- _ACTIVITY_: From the data below, copy exactly the lines that lie between the one holding "Task: Select the Total tab" and the one holding "This screenshot has width=2057, height=1114.", including both, and nothing more.

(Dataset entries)
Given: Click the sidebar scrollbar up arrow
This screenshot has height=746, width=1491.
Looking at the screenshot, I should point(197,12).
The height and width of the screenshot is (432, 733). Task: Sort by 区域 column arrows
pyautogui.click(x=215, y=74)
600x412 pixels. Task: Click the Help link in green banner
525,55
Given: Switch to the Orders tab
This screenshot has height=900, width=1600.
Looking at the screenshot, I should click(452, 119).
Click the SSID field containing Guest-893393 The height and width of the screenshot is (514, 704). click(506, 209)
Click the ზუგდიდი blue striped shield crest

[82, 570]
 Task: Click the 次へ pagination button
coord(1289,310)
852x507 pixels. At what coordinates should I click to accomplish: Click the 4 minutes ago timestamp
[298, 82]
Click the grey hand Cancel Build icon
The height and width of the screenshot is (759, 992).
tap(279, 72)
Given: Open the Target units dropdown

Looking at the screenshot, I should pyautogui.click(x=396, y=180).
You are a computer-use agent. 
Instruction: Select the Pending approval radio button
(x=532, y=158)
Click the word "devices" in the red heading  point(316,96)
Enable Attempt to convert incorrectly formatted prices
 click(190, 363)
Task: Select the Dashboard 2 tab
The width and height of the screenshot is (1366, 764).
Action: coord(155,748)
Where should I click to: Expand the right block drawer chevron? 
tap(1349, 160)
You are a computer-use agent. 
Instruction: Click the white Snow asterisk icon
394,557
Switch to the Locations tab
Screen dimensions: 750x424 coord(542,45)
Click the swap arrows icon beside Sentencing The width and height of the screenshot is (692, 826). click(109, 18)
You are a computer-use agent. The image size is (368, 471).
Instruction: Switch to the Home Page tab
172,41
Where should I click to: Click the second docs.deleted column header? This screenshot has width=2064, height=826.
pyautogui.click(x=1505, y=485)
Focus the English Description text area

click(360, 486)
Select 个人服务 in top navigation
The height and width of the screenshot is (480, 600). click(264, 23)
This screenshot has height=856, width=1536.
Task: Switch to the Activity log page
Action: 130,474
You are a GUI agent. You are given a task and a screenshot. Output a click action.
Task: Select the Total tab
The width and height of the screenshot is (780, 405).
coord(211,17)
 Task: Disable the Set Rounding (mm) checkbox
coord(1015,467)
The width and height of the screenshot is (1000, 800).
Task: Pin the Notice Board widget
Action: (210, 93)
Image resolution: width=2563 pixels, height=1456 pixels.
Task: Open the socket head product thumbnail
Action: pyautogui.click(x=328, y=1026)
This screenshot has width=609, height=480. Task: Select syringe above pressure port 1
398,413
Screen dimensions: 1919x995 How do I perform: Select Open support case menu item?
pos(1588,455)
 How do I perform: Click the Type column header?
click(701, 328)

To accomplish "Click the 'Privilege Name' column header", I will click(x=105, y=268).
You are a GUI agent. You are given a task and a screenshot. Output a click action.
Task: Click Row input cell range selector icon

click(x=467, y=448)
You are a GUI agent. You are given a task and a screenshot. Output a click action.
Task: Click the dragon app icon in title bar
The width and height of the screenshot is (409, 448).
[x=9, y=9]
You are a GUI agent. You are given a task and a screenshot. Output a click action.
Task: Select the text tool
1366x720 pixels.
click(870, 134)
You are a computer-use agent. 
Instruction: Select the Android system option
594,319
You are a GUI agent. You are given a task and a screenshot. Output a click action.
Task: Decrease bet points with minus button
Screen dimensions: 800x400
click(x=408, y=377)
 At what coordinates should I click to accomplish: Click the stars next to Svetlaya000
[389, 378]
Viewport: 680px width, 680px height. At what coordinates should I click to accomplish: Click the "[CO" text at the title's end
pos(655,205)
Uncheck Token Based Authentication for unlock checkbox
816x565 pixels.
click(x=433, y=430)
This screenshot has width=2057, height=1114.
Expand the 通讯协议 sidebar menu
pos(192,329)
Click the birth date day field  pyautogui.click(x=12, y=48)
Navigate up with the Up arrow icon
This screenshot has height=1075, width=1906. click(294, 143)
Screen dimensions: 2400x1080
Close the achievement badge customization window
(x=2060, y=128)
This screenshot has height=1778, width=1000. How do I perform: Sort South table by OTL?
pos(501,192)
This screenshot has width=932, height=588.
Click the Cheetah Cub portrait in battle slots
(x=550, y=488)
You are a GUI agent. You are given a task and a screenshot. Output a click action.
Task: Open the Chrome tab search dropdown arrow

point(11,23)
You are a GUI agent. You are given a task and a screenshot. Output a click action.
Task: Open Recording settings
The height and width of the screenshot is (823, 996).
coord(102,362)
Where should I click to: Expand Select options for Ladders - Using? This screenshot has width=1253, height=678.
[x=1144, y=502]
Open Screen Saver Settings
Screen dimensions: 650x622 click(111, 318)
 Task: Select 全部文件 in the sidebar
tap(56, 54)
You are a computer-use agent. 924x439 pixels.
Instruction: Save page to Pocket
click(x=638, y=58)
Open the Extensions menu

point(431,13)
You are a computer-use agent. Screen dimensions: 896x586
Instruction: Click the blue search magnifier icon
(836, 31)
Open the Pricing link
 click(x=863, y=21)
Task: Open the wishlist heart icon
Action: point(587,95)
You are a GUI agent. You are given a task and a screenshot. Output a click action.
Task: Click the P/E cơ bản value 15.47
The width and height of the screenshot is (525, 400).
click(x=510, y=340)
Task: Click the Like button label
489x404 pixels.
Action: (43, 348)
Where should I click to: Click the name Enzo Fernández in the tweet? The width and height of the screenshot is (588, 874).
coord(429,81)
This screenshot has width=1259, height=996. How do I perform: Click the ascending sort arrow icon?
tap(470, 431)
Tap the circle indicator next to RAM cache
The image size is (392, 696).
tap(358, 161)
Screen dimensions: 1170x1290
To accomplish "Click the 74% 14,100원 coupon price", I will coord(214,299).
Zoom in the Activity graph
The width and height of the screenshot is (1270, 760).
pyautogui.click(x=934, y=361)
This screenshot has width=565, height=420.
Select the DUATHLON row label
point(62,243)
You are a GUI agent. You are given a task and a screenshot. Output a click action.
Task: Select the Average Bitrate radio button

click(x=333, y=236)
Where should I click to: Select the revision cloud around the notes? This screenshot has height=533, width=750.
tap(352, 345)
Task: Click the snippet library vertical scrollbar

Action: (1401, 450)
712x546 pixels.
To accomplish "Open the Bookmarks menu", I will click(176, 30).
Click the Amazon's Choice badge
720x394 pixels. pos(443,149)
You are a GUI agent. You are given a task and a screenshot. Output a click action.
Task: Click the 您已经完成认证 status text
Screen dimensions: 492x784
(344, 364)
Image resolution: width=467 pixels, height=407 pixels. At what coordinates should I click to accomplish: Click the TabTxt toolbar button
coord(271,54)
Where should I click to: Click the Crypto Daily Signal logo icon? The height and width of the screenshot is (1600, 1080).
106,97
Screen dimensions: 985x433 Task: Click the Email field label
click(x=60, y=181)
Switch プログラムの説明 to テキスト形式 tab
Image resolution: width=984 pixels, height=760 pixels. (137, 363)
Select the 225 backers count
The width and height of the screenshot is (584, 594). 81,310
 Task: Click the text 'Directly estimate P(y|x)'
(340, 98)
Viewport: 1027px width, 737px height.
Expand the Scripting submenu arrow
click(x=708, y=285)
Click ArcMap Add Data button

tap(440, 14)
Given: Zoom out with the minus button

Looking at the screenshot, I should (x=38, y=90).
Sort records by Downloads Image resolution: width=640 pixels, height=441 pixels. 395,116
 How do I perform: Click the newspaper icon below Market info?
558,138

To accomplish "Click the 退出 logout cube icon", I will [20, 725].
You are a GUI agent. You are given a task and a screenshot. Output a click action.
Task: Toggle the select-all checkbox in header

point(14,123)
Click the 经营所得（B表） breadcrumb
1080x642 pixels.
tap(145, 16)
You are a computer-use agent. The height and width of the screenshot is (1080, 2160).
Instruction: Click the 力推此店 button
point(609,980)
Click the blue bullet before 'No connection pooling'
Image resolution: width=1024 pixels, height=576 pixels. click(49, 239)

- _TASK SOLUTION_:
Task: Select the Total tab
The width and height of the screenshot is (780, 405).
coord(211,17)
 Task: Disable the Set Rounding (mm) checkbox
coord(1015,467)
The width and height of the screenshot is (1000, 800).
Task: Pin the Notice Board widget
Action: (210, 93)
Image resolution: width=2563 pixels, height=1456 pixels.
Task: Open the socket head product thumbnail
Action: pyautogui.click(x=328, y=1026)
This screenshot has width=609, height=480. Task: Select syringe above pressure port 1
398,413
Screen dimensions: 1919x995 How do I perform: Select Open support case menu item?
pos(1588,455)
 How do I perform: Click the Type column header?
click(701, 328)

To accomplish "Click the 'Privilege Name' column header", I will click(x=105, y=268).
You are a GUI agent. You are given a task and a screenshot. Output a click action.
Task: Click Row input cell range selector icon

click(x=467, y=448)
You are a GUI agent. You are given a task and a screenshot. Output a click action.
Task: Click the dragon app icon in title bar
The width and height of the screenshot is (409, 448).
[x=9, y=9]
You are a GUI agent. You are given a task and a screenshot. Output a click action.
Task: Select the text tool
1366x720 pixels.
click(870, 134)
You are a computer-use agent. 
Instruction: Select the Android system option
594,319
You are a GUI agent. You are given a task and a screenshot. Output a click action.
Task: Decrease bet points with minus button
Screen dimensions: 800x400
click(x=408, y=377)
 At what coordinates should I click to accomplish: Click the stars next to Svetlaya000
[389, 378]
Viewport: 680px width, 680px height. At what coordinates should I click to accomplish: Click the "[CO" text at the title's end
pos(655,205)
Uncheck Token Based Authentication for unlock checkbox
816x565 pixels.
click(x=433, y=430)
This screenshot has width=2057, height=1114.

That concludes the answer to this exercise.